If a line in the data below holds the word "item", copy it.

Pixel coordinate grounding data
####

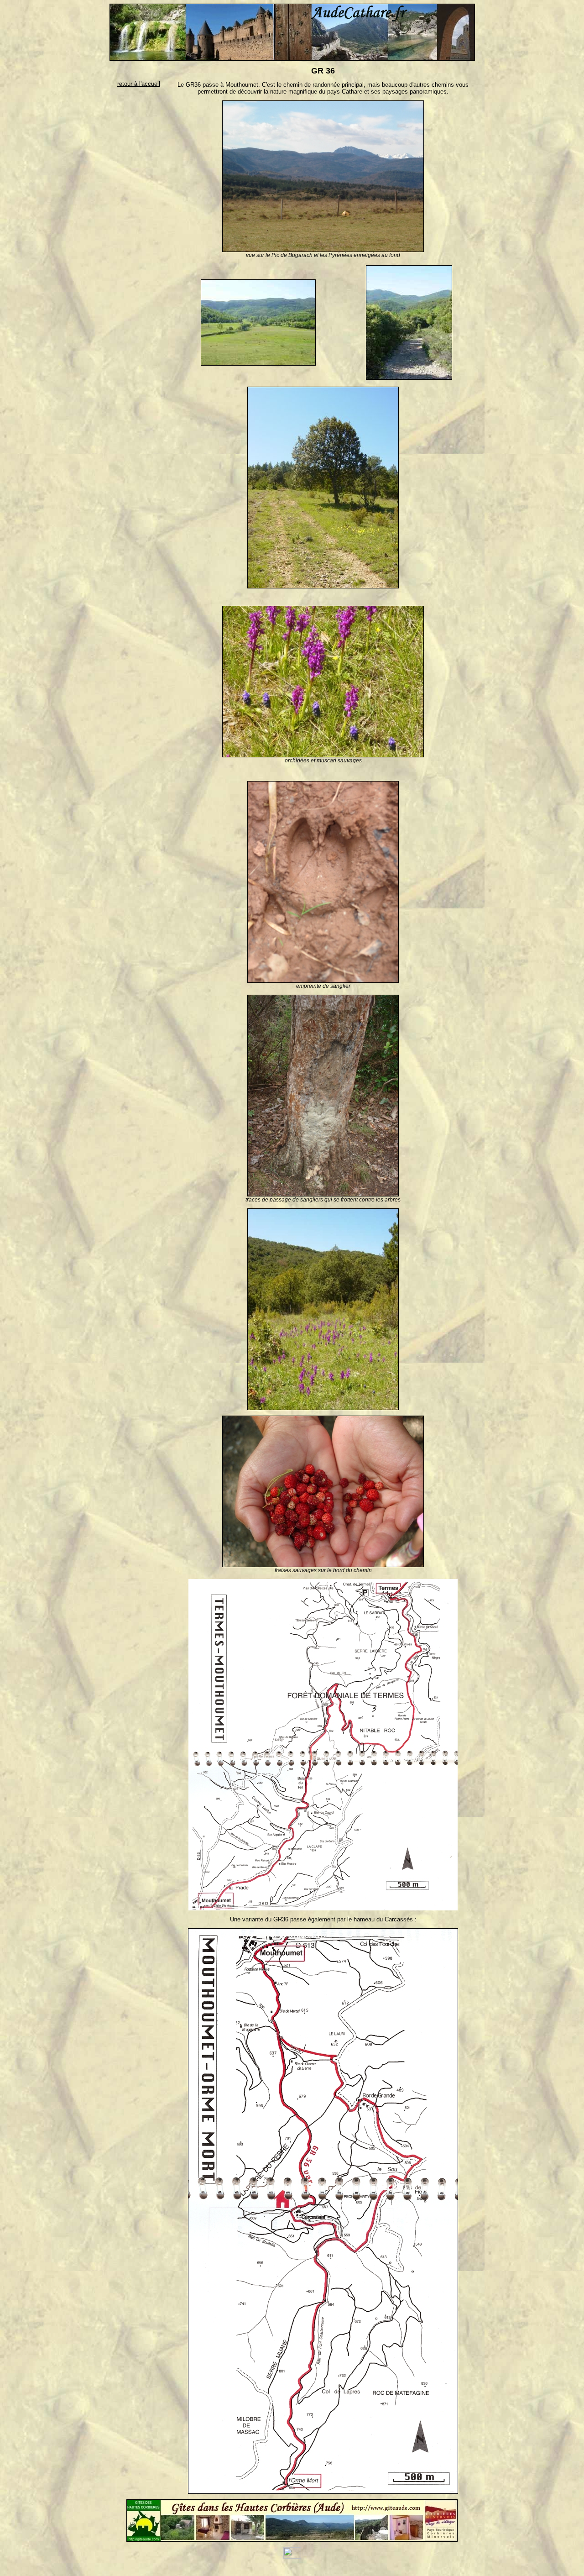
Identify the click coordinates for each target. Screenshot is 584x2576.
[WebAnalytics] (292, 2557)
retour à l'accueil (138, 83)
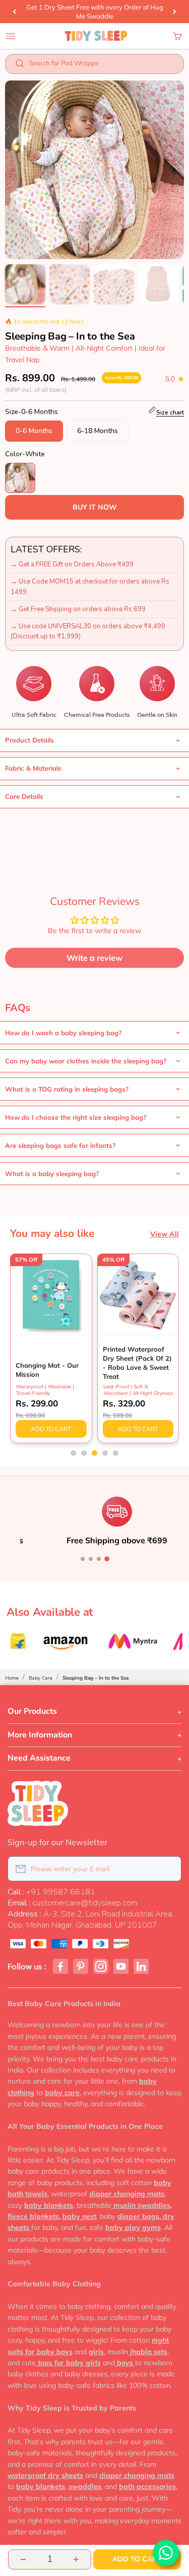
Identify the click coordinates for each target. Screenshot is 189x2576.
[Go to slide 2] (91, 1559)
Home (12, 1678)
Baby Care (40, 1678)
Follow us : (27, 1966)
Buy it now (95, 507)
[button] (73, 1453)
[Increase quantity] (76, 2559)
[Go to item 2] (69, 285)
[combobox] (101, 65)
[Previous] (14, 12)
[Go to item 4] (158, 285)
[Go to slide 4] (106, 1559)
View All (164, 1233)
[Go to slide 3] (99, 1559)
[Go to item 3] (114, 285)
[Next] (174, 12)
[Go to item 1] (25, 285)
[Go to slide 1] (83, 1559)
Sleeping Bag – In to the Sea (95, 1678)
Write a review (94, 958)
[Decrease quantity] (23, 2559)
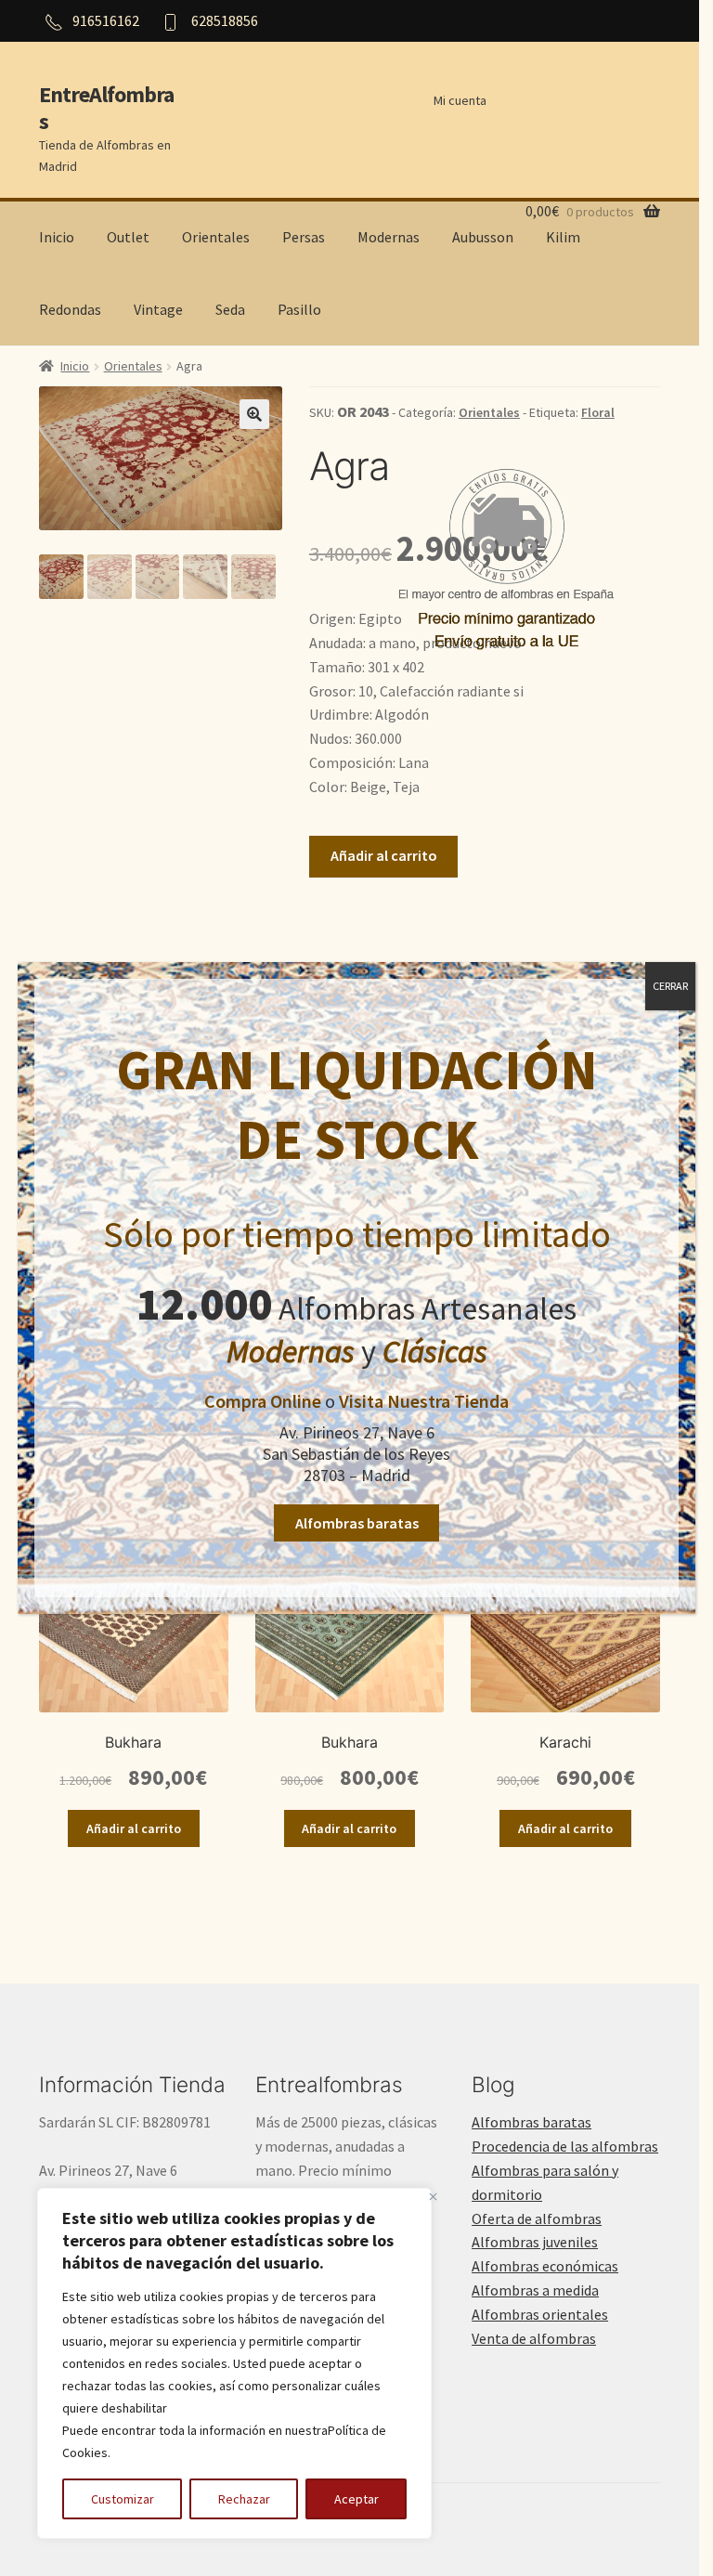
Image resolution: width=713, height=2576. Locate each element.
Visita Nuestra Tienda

####

Answer to this exercise -
[Go to item 2] (69, 285)
[Go to item 4] (158, 285)
[Go to item 3] (114, 285)
[Go to item 1] (25, 285)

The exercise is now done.